## Selected extract
►
Many Hawaiians left out a huge sigh of relief as Hurricane Lane quickly weakened from a category 3 hurricane to a tropical storm as Lane made his closest approach to the island this past weekend. While the storm did not cause as much damage as some were bracing for, there are many that are still dealing with the impacts of flooding. Here's a recap of Hawaii's encounter with Hurricane Lane.

Hurricane Lane began causing trouble by Wednesday, August 22nd. The image below shows the Rainbow Falls overlook near Hilo, Hawaii in the morning on Thursday, August 23rd. This shows the early impact of Hurricane Lane with the flow over the falls an impressive 26,000 cubic feet per second. According to the United States Geological Survey, the flow caused by Hurricane Lane later in the day on the 23rd possibly exceeded 82,300 cubic feet per second which would make this the highest peak flow on record for the falls (since 1929). Image credit: Gordon Ribble, USGS.
◄
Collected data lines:
►
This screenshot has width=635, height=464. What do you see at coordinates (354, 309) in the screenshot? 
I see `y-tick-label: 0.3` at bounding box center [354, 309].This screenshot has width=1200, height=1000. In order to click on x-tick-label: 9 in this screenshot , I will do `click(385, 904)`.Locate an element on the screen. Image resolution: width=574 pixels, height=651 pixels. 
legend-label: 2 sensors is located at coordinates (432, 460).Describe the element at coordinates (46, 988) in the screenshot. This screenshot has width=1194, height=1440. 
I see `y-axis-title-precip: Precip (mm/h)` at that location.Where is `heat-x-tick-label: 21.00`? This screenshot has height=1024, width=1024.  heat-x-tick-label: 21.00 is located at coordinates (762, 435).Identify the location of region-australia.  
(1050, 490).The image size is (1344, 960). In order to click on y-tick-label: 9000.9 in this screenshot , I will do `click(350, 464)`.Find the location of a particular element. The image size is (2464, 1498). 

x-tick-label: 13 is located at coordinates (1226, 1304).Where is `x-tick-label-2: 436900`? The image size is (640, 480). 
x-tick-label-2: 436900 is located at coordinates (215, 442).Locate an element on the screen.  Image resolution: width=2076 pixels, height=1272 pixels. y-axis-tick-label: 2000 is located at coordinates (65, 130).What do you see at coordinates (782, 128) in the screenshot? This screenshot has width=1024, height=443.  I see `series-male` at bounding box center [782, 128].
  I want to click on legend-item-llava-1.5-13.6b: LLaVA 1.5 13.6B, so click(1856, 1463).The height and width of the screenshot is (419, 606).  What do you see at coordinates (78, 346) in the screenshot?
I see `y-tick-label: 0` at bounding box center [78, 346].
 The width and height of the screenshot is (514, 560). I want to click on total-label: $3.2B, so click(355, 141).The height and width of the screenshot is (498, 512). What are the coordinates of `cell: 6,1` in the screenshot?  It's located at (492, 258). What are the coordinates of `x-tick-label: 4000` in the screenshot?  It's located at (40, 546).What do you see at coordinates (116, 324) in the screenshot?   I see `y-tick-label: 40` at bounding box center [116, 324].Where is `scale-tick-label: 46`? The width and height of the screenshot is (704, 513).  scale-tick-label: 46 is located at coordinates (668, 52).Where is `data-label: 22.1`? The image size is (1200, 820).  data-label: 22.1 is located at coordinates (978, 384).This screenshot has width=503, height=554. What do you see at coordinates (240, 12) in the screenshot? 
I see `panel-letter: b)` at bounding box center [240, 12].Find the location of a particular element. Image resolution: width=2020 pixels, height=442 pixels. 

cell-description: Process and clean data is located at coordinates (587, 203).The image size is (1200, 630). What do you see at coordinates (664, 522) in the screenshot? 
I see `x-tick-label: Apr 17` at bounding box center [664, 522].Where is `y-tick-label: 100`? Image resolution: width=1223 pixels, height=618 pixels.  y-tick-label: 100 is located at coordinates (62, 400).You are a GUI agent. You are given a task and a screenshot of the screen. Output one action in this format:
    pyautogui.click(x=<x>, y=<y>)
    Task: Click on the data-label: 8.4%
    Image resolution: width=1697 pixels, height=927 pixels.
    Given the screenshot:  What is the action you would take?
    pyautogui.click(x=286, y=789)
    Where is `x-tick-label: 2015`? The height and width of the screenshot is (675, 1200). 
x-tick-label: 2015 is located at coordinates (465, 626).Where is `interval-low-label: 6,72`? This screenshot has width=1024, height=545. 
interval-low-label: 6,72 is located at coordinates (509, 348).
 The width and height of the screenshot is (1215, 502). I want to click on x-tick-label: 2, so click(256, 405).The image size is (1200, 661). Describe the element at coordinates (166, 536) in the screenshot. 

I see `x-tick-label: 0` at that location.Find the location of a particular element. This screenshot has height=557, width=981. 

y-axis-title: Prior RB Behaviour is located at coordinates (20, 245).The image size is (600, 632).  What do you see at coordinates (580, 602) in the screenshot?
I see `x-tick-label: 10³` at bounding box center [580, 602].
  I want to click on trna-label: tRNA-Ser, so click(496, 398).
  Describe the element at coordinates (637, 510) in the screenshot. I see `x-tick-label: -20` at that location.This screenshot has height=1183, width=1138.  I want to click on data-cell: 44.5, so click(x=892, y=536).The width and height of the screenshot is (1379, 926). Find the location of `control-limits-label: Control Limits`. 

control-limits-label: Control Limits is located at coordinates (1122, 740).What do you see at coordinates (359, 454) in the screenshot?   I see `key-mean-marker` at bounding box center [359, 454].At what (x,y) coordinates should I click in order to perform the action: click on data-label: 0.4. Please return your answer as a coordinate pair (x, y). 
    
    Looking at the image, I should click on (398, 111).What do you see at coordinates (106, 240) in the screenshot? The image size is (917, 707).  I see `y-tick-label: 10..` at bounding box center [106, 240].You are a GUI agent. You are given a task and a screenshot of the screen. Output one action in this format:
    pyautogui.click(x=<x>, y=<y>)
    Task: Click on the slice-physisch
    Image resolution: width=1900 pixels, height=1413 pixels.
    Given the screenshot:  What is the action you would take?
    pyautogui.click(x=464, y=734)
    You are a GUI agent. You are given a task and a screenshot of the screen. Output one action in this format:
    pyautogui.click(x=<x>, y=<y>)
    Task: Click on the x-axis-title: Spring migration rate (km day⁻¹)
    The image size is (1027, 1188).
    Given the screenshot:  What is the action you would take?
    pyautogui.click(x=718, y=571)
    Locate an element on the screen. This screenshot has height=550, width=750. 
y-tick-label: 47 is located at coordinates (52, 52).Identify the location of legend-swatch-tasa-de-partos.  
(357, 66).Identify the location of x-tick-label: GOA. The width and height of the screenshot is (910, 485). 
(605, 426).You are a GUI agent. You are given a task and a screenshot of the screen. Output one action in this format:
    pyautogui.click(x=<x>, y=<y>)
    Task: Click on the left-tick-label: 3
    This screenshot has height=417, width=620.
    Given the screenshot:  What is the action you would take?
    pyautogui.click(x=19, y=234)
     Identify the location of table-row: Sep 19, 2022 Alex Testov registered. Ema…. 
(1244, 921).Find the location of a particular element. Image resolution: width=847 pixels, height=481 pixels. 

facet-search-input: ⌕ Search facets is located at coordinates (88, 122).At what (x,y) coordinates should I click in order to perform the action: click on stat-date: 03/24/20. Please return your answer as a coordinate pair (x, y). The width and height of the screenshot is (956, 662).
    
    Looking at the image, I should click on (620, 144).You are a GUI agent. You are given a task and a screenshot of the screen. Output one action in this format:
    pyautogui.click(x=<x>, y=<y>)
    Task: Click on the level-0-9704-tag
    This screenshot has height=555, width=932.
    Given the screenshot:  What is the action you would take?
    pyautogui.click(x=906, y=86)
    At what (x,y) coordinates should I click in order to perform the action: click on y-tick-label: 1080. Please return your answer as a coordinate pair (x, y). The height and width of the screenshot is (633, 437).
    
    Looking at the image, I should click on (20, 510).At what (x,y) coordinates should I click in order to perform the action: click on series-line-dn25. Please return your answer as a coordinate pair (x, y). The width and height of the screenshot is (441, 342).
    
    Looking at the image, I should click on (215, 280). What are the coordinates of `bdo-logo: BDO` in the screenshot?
◄
## Set of tasks
a: According to the Hurricane Lane recap, how much water was flowing over Rainbow Falls on the morning of August 23rd?
b: Please copy the Hurricane Lane recap from "Many Hawaiians left" up to and including "with Hurricane Lane.".

## Answers for the tasks
a: 26,000 cubic feet per second.

b:
Many Hawaiians left out a huge sigh of relief as Hurricane Lane quickly weakened from a category 3 hurricane to a tropical storm as Lane made his closest approach to the island this past weekend. While the storm did not cause as much damage as some were bracing for, there are many that are still dealing with the impacts of flooding. Here's a recap of Hawaii's encounter with Hurricane Lane.